Cuando Vincent Van Gogh descendió
del tren el 20 de mayo de 1890, pisó la tierra bajo la que iba a ser
enterrado. Llegó a Auvers-sur-Oise buscando un
alivio para sus crisis mentales. Durante casi dos meses parece que lo encontró.
Fue uno de los períodos más productivo de su vida: 72 pinturas, 33 dibujos y un
grabado salieron de su revolucionaria imaginación, muchos de ellos vistas de
aquel pueblo pintoresco. Sin embargo, no pudo luchar con su mente y le venció. El 27 de julio, un domingo por la tarde el artista salió a
los campos y se disparó en el pecho. Moría algo más de un día después.

_____

### Enunciado del ejercicio
Continúa el texto sobre la estancia final de Van Gogh en Auvers-sur-Oise a partir de su última oración.

### Datos del ejercicio
_____

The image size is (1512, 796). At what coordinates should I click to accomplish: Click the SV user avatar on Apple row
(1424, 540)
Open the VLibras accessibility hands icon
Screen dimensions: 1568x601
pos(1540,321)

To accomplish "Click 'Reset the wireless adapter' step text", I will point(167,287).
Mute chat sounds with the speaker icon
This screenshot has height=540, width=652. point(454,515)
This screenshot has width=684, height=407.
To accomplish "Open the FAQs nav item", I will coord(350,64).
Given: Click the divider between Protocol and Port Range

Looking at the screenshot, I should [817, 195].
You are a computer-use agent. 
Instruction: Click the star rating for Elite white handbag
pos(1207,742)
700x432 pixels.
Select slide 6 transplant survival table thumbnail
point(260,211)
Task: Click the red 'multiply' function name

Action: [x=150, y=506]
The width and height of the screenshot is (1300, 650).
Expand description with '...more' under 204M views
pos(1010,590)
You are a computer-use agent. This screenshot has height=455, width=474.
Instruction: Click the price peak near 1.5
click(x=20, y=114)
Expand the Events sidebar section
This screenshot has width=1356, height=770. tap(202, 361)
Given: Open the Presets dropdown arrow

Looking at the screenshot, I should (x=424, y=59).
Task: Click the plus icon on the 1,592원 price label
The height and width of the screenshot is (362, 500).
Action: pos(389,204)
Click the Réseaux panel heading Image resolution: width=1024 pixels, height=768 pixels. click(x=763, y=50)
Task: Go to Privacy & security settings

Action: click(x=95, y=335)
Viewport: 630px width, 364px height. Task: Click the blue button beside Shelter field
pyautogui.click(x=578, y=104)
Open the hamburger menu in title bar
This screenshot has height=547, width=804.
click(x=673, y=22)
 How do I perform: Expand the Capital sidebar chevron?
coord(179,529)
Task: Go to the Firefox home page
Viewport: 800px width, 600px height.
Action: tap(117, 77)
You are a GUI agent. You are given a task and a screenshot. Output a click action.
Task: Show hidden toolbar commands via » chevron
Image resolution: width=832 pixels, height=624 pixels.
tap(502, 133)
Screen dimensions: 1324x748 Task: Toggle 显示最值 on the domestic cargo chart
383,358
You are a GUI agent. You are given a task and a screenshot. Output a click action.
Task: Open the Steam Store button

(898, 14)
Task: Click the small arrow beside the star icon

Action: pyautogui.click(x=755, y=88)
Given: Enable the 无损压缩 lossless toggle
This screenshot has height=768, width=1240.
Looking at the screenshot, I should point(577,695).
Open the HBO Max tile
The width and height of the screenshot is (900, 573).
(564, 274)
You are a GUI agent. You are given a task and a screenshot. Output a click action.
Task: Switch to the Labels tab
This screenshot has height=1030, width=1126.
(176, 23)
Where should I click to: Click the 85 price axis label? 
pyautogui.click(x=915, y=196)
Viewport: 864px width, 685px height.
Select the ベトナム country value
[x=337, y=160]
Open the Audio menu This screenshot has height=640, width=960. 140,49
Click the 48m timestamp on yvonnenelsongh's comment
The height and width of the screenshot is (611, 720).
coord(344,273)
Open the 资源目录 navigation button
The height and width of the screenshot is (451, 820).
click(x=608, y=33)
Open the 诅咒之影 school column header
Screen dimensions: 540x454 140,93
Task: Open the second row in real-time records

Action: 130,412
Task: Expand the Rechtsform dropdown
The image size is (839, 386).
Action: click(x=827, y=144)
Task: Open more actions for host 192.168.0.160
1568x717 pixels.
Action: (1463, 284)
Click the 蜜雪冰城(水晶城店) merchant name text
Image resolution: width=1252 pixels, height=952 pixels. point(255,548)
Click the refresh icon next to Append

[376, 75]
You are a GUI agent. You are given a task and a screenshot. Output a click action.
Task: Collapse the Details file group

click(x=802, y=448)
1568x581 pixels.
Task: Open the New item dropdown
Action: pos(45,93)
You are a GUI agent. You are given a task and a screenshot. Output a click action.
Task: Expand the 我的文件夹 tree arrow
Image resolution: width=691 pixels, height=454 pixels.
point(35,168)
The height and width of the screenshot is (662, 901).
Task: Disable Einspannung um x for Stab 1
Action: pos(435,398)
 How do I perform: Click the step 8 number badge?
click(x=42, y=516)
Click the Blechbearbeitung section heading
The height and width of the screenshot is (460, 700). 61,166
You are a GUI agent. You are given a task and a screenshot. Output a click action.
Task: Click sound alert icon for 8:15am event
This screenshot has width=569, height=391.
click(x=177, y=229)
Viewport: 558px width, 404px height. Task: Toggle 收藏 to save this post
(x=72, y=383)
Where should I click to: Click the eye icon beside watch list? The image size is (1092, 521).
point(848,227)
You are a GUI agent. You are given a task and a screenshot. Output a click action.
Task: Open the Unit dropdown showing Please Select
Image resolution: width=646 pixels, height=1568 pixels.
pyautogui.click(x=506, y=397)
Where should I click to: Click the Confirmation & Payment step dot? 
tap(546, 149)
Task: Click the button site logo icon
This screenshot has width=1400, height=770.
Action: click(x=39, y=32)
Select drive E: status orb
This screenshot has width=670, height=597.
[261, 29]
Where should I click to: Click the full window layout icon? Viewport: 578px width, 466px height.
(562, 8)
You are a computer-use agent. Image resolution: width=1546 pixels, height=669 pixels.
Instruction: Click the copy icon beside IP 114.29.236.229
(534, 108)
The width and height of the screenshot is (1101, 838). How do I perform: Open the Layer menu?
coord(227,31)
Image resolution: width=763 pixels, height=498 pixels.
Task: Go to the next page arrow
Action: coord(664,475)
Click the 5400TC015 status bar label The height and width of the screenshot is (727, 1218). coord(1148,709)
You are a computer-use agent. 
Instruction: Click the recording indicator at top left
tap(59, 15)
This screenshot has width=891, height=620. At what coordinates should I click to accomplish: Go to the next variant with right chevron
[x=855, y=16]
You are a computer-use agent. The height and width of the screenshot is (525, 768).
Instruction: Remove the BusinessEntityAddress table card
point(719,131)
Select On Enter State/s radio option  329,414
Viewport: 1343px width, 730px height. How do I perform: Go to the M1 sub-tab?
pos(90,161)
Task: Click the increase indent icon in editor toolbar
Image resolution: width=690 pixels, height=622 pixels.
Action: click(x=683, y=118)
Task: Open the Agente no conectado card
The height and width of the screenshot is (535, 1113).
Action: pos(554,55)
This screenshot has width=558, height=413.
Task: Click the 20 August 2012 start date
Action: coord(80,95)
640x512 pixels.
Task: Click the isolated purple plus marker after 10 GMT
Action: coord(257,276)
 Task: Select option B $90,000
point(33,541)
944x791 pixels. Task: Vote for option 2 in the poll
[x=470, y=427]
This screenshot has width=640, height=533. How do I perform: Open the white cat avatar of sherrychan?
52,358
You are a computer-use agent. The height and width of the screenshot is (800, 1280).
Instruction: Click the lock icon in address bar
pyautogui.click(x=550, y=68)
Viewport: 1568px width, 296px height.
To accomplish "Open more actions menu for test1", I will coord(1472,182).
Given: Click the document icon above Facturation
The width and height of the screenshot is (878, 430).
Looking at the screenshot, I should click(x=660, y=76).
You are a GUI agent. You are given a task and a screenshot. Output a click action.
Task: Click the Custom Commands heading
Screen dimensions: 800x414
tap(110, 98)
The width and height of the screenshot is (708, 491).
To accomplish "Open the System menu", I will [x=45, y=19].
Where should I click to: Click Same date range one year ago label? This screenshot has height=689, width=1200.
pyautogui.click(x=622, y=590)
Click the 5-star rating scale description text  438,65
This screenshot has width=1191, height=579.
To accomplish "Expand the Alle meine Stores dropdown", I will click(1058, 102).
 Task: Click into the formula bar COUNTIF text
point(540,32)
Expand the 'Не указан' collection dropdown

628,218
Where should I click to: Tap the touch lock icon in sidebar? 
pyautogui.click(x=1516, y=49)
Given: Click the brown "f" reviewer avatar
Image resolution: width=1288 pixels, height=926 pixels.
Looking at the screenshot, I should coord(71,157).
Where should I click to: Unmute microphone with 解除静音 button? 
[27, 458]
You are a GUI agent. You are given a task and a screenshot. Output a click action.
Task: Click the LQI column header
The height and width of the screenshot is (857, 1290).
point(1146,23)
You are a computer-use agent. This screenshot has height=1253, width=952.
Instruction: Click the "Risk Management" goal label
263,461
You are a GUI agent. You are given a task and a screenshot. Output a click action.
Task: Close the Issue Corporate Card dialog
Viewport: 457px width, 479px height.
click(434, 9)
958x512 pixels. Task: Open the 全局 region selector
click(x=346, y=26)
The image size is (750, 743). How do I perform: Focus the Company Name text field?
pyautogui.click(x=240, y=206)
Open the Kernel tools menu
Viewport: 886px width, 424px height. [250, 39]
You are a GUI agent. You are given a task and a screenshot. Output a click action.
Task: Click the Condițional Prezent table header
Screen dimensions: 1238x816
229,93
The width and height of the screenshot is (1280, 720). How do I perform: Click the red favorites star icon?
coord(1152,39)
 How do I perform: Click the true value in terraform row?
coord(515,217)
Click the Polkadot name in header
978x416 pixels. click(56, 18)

_____

### Resultado de tarea
Cuando Vincent
van Gogh llegó a Auvers tenía 37 años, pero sólo llevaba diez dedicado plenamente
a la pintura y cuatro desde que puso en un pie en París e inauguró su estilo
hoy mundialmente conocido, el de dibujar con color. Era hijo de un pastor
protestante y había probado antes fortuna como empleado de un tío suyo, marchante
de arte, en una librería. Después su vocación giró
hacia la religión y, aunque nunca se ordenó, pasó un tiempo predicando entre
los mineros belgas. Al final se
impuso su vena artítica y, con el soporte financiero y moral de su hermano Theo, también
dedicado a la compra-venta de cuadros, se volcó en el arte. Ya se sabe el
balance de aquella aventura: sólo vendió un lienzo en vida, La
viña roja, por 200 francos.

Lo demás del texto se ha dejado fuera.